La pequeña Tania nunca entendió las complicaciones de la vida, pero le tenía terror al severo sacerdote con una nariz aquilina que la había evaluado de arriba abajo y la había cambiado por su abuela borracha por solo un puñado de monedas que debieron durar no más de tres días de bebida para su abuela.

Entonces, Tania tenía siete años. La amontonaron en la parte trasera de una carroza por un jorobado y la llevaron a las puertas del monasterio. Menkar la esclavizó con su magia, la niña gritando mientras él realizaba el ritual. Había tomado una parte de su alma, recogiéndola en la piedra del alma mandarina que llevaba alrededor de su cuello. Eso aseguraba que ella serviría al Monasterio Cetus, hasta que Menkar la liberara a otra persona. Pero él no lo haría. La codiciaba como su propia sirvienta personal y era ferozmente posesivo con ella.
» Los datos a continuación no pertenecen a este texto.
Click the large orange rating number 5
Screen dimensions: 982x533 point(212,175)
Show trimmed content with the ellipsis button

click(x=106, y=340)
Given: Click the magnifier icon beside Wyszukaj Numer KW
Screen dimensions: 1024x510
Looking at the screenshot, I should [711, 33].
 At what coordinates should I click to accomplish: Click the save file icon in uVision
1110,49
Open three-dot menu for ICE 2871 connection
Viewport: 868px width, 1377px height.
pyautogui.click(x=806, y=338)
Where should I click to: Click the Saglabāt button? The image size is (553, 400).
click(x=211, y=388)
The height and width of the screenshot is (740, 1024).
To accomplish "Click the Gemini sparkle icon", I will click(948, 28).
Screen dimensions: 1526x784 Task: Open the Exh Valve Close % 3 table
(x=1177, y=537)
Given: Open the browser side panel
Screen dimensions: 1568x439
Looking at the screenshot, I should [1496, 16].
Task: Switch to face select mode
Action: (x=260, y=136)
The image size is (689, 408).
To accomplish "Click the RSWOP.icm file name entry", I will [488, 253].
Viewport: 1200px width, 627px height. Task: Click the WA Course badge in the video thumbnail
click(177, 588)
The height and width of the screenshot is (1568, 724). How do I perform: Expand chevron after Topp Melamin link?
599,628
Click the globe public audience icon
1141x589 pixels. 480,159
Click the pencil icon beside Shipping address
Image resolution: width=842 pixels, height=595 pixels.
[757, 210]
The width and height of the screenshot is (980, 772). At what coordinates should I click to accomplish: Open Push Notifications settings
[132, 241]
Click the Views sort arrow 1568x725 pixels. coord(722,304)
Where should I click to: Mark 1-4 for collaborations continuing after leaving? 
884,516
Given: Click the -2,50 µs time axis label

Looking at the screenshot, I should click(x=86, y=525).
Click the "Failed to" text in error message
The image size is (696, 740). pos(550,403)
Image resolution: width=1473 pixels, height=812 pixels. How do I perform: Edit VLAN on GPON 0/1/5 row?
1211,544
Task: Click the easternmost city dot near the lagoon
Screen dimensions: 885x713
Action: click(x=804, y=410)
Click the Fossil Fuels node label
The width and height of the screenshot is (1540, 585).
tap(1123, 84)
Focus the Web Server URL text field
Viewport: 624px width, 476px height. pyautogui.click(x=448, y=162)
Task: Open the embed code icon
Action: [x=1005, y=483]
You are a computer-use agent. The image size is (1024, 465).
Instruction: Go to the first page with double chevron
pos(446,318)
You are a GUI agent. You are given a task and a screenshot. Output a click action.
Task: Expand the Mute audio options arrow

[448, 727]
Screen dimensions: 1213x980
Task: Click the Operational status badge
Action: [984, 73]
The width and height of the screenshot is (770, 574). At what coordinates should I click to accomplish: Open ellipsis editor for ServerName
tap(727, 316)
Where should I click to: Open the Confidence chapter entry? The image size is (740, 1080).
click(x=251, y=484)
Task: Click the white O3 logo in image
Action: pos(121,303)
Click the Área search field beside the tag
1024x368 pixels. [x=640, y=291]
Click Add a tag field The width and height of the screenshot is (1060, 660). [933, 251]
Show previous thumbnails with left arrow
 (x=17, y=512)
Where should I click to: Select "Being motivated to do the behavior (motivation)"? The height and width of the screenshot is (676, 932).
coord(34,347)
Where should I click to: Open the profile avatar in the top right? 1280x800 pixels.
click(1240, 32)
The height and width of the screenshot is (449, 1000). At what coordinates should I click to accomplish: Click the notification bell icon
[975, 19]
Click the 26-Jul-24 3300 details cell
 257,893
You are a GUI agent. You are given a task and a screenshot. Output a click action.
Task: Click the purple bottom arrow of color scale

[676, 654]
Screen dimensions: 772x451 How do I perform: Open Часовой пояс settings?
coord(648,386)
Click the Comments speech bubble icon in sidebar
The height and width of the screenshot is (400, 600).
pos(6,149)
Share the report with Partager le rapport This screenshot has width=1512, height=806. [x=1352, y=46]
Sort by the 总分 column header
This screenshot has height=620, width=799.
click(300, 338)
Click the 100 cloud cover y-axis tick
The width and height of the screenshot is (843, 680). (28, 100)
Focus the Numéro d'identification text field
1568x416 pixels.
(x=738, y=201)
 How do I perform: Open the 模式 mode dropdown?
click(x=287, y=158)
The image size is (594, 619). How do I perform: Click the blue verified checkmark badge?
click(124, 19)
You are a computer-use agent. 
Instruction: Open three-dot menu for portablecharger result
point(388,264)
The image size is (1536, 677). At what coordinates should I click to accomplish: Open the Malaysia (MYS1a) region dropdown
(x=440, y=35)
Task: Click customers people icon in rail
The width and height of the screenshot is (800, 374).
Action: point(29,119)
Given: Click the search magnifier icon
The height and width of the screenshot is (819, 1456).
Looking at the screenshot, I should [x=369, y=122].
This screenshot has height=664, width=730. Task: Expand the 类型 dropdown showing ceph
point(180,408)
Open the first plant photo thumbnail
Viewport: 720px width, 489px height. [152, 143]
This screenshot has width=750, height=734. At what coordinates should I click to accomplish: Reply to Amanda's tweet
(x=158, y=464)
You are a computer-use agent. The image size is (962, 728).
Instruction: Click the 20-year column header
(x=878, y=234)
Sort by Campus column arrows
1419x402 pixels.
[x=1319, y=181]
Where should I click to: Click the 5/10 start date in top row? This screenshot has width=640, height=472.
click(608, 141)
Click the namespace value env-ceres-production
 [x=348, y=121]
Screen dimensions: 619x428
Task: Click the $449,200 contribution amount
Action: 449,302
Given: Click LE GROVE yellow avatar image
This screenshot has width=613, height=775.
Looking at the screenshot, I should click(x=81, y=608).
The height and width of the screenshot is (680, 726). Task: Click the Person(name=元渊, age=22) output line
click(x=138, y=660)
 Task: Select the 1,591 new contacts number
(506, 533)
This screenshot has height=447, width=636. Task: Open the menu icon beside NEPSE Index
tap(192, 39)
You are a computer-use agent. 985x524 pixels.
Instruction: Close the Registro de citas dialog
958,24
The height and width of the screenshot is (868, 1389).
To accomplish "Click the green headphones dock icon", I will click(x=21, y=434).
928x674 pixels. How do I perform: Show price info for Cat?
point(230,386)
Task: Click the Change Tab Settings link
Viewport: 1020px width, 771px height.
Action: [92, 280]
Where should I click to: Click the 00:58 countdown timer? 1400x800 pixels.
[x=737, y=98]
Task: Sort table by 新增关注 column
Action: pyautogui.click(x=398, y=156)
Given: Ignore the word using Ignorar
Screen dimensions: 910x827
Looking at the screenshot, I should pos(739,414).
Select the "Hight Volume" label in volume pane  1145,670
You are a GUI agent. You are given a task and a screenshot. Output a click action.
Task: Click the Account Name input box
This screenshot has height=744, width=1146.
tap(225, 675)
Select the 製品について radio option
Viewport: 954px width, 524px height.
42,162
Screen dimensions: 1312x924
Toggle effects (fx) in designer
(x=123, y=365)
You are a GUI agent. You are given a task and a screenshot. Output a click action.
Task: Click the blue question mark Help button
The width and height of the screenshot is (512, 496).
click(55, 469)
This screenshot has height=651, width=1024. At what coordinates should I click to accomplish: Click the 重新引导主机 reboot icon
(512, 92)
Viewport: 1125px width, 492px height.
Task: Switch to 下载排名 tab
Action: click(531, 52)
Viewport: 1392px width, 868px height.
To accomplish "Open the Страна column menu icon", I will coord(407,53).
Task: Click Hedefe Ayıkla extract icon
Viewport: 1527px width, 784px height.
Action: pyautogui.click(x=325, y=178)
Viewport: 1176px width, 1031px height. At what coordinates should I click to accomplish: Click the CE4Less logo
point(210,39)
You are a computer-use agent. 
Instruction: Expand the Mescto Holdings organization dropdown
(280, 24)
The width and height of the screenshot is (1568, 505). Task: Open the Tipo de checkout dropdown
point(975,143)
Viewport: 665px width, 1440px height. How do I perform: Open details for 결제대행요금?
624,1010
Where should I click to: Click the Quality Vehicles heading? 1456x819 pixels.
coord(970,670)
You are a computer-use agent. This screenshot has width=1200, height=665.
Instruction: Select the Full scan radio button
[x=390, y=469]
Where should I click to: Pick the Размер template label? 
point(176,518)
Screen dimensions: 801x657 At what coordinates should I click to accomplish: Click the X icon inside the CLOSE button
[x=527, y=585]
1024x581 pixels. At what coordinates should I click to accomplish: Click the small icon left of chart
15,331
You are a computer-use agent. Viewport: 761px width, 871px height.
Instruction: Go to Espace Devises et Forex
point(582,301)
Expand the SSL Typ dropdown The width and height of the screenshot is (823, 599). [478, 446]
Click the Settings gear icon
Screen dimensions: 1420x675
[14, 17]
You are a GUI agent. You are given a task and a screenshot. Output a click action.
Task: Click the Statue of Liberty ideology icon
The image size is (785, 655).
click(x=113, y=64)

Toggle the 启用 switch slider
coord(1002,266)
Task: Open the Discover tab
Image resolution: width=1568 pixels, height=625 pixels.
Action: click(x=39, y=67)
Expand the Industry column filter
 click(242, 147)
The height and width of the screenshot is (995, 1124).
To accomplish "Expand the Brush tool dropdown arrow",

A medida que Tania crecía, su lobo nunca se agitó. No leería ni escribiría y en su lugar hacía los trabajos menores en el monasterio. Siempre bajo la vigilancia de su manejador jorobado, a quien más tarde descubrió que era el espía de Menkar.

Nada de esto disuadió a Tania de aprender a leer y escribir. Solía llevarse un libro de la biblioteca cada vez que limpiaba sus estantes, llevándolos a su pequeña habitación húmeda. Allí, bajo la luz parpadeante de una vieja lámpara de aceite que robó de la basura de un escriba, se sentaba acurrucada para leerlo, tratando de comprender sus palabras.

Menkar notó su don para las lenguas antiguas. Más tarde la dejó leerlas pero solo después de que terminara sus tareas.